Exercise prompt: Find the word "computer" below. Copy each line that has it.

** Opening Data records block **

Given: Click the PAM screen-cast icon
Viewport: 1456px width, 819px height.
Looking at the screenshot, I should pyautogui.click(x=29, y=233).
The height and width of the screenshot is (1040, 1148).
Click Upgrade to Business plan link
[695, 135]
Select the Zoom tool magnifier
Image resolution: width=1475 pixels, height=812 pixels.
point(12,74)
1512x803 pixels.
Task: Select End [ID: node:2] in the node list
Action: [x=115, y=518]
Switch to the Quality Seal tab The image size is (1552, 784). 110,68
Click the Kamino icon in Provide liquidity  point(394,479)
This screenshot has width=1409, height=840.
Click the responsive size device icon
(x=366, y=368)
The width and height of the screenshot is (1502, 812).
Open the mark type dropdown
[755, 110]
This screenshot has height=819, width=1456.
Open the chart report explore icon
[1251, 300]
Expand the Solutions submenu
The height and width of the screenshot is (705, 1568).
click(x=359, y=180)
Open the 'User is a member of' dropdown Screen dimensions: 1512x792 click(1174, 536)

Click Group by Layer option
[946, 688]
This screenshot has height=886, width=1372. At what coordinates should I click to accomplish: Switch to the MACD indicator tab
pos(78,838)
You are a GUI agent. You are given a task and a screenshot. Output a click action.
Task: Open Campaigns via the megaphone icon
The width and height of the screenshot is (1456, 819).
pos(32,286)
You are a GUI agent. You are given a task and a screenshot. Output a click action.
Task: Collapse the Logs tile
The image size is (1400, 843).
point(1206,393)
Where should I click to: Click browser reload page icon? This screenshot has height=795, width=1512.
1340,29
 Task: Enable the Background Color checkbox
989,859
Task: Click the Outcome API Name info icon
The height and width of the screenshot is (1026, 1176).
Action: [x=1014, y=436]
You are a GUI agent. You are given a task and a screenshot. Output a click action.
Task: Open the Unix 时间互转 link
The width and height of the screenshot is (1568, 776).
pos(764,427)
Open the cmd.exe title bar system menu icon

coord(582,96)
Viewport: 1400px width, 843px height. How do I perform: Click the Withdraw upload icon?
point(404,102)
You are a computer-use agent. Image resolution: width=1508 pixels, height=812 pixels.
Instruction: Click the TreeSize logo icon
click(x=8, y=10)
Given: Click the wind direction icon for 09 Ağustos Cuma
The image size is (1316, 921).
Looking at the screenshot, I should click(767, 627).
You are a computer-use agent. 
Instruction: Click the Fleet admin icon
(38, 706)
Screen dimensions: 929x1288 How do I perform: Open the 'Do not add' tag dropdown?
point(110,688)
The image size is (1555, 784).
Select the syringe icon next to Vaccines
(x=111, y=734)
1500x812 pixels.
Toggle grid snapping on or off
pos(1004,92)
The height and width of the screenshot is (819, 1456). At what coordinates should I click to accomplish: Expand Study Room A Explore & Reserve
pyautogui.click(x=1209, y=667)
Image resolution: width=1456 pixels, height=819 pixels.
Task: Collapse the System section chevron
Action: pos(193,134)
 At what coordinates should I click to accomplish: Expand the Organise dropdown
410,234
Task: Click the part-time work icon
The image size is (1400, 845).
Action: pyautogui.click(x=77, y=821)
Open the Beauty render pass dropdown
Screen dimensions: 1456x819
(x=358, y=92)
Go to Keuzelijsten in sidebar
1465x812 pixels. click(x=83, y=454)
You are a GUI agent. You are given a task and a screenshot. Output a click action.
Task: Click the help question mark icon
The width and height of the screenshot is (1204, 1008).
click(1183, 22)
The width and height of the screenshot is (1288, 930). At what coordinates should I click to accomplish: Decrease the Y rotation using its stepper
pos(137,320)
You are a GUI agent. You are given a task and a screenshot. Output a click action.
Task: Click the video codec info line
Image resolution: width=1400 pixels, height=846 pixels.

** Closing Data records block **

Solution below:
You are a computer-use agent. Image resolution: width=1508 pixels, height=812 pixels.
You are a computer-use agent. 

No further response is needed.